In 1961, at the start of the Kennedy administration, I went to work for Defense Secretary Robert McNamara. Just as FDR attracted a small army of bright young lawyers and domestic policy-makers to his New Deal in 1932, McNamara (who had insisted as a condition of taking the Pentagon job that President Kennedy give him authority to make all appointments in the department) recruited an energetic young team to wrestle with the Pentagon behemoth.
The press quickly dubbed the group McNamara’s “whiz kids.” I was proud to be among them, but to the top military brass, “whiz kids” was a term of disdain.
McNamara was determined to control a fractious department that no secretary had yet mastered. When I arrived as a young lawyer, Cy Vance told me, “Bob intends to reorganize the Pentagon from top to bottom. Your job is to find legal authority for whatever he wants to do.”
Known for his extraordinary intelligence, McNamara was also a shrewd political manager. From day one, all White House requests had to go through his office. When he set deadlines for comments on his reorganization proposals, he never extended them. To set the stage for consolidating procurement of common items in a Defense Supply Agency, in order to strengthen the department’s bargaining power, he had me hang on peg boards in his conference room all the hats, belts, shirts, ties, underwear, and even toilet seats of the Army, Navy, Air Force, and Marine Corps as a backdrop for his meeting with the service chiefs.
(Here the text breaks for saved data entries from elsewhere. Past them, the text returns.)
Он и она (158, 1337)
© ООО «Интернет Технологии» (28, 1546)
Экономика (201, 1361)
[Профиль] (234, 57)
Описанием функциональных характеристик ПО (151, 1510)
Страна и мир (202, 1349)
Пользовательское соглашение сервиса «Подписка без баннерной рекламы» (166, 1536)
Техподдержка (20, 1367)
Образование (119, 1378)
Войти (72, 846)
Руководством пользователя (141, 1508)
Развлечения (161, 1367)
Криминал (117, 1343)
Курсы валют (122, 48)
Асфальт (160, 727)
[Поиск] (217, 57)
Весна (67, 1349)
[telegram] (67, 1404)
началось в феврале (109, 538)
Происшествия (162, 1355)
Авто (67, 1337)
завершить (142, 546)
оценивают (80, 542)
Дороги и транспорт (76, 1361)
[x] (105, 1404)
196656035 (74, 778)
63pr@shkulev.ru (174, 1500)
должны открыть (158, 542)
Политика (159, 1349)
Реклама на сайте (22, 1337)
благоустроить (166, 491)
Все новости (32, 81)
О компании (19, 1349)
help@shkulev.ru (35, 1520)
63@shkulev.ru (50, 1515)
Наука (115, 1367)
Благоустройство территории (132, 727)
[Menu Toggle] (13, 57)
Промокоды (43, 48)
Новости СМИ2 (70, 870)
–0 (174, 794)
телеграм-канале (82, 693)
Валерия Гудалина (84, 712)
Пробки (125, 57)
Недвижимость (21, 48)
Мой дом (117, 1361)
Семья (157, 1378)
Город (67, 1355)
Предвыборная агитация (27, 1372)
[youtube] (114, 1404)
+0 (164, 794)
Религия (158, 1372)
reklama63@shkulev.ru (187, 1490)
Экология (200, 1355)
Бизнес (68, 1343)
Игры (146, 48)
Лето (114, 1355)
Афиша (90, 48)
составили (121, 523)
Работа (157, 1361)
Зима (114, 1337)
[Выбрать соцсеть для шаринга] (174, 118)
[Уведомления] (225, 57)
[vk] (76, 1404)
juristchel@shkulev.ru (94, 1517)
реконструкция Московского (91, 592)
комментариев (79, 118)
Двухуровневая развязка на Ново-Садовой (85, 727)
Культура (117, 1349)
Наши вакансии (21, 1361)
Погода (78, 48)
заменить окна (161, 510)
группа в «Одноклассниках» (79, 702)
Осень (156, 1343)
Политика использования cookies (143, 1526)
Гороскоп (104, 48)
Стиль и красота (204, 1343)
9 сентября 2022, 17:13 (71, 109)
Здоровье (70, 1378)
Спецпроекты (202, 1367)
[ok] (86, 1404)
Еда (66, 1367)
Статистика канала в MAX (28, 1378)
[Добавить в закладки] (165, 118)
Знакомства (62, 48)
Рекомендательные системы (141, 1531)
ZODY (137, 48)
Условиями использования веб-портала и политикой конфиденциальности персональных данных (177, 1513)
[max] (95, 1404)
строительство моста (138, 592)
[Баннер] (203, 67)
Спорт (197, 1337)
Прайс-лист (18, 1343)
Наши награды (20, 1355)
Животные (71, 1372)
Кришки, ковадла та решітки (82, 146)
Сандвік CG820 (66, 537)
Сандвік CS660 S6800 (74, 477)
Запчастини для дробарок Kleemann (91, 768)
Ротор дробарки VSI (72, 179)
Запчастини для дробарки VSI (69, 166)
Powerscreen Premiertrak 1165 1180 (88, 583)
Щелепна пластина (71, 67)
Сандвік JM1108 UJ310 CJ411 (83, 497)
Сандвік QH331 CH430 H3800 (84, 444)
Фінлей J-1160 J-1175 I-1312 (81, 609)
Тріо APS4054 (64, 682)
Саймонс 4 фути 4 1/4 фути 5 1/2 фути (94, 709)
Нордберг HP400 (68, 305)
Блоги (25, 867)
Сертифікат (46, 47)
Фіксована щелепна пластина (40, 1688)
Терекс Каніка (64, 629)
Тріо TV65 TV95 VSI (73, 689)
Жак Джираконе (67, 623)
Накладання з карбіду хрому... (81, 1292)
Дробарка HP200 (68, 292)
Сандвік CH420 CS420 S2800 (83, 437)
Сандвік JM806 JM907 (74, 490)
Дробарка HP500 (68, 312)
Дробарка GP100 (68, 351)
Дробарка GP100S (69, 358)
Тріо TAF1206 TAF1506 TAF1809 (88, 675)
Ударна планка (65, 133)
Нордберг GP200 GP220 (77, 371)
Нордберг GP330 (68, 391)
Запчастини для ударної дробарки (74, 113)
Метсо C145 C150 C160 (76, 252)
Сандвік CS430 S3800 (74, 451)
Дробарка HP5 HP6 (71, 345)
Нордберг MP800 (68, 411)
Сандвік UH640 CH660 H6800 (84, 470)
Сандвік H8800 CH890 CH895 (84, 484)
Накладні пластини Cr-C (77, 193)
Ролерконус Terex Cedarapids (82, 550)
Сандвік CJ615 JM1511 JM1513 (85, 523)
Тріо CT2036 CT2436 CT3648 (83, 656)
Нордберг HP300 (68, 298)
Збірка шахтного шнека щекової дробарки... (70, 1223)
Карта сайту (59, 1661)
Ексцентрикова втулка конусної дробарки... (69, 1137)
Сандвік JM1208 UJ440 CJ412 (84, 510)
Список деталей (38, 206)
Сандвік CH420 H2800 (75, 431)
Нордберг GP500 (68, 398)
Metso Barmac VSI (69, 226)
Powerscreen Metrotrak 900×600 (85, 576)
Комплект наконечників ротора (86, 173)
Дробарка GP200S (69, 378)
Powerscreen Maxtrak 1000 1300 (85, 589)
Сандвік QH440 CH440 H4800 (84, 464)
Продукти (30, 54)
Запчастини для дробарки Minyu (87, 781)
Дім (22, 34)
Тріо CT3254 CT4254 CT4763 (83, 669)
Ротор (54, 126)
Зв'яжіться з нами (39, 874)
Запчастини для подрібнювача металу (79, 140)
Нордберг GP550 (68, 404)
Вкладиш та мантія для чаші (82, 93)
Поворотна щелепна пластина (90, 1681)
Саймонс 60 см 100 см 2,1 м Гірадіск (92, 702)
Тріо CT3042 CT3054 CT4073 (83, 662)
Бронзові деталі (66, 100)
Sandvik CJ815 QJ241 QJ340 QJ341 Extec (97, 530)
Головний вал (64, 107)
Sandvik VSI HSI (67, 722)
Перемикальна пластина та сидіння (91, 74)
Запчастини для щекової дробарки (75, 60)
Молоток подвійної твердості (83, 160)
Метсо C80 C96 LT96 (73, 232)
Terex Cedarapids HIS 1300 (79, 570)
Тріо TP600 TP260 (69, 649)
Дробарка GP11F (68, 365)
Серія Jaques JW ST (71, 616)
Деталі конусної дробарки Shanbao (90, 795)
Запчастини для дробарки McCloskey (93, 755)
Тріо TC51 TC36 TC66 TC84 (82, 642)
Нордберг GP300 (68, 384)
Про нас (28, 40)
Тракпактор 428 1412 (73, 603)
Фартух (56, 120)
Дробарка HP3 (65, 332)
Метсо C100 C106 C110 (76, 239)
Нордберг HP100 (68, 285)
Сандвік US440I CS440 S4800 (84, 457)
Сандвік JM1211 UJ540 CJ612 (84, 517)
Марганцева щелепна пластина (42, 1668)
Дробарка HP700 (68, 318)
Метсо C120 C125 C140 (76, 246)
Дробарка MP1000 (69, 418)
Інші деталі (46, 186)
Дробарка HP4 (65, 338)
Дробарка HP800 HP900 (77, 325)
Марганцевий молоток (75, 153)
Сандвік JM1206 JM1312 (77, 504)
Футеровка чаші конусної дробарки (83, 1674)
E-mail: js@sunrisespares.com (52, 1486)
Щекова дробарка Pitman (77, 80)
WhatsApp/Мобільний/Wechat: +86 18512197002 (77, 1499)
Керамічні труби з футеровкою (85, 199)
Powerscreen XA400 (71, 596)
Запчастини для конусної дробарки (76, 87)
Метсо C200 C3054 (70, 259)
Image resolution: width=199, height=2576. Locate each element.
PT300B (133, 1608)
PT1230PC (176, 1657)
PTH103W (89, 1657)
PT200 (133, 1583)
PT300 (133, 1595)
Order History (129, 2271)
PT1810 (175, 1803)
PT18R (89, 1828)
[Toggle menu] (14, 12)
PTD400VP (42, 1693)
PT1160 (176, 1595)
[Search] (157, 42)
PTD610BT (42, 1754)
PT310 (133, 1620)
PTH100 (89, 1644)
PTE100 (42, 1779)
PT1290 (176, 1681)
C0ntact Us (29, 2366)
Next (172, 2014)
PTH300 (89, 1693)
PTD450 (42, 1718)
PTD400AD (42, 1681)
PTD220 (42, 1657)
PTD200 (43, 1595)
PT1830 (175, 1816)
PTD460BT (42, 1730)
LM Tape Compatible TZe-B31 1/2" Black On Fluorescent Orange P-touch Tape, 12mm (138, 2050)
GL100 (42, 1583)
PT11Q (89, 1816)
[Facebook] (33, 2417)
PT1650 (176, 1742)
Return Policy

After a few seconds of embarrassment, everyone knew that the Defense Supply Agency would be established.
McNamara was devoted to the Kennedys. When the president was assassinated and Robert Kennedy picked the gravesite at Arlington National Cemetery, McNamara said, “Joe, I want to tie up that land for President Kennedy so that no one can ever take it away. I want to make damn sure we own it.”
“It’s in the middle of Arlington Cemetery.”
“I don’t give a damn. Get a title search made. Write a legal opinion nailing the title down. I want to sign the deed that sets this land aside forever.” (Ramsey Clark, then head of the Justice Department’s Lands Division, did the title search.)
I watched the war consume Bob McNamara. From being the most hawkish adviser, McNamara gradually changed; in the fall of 1967 he went public with his doubts about the effectiveness of bombing in Southeast Asia. By that time I was working in the White House, and President Lyndon Johnson told me, “That man can’t take this pressure of the war. I’ve got to make Vietnam my war, not McNamara’s. I need him functioning.”
In late 1967, after a Cabinet meeting, Bob stopped by my office and said, “I may be recommended to head the World Bank. If so, don’t tell the president I’m indispensable.”
In early 1968, I got a call from journalist Robert Novak. “The Financial Times says McNamara is being considered for the World Bank. Anything to it?” I fudged an answer and called Bob. “Tell the president I’m on the way over to see him,” he said. That day McNamara and the president holed up in the Oval Office until late afternoon, when they issued an exchange of resignation letters.
“To this day,” Bob told me a few months ago, over the last dinner I had with him and his wife, Diana, “I don’t know whether I quit or was fired.”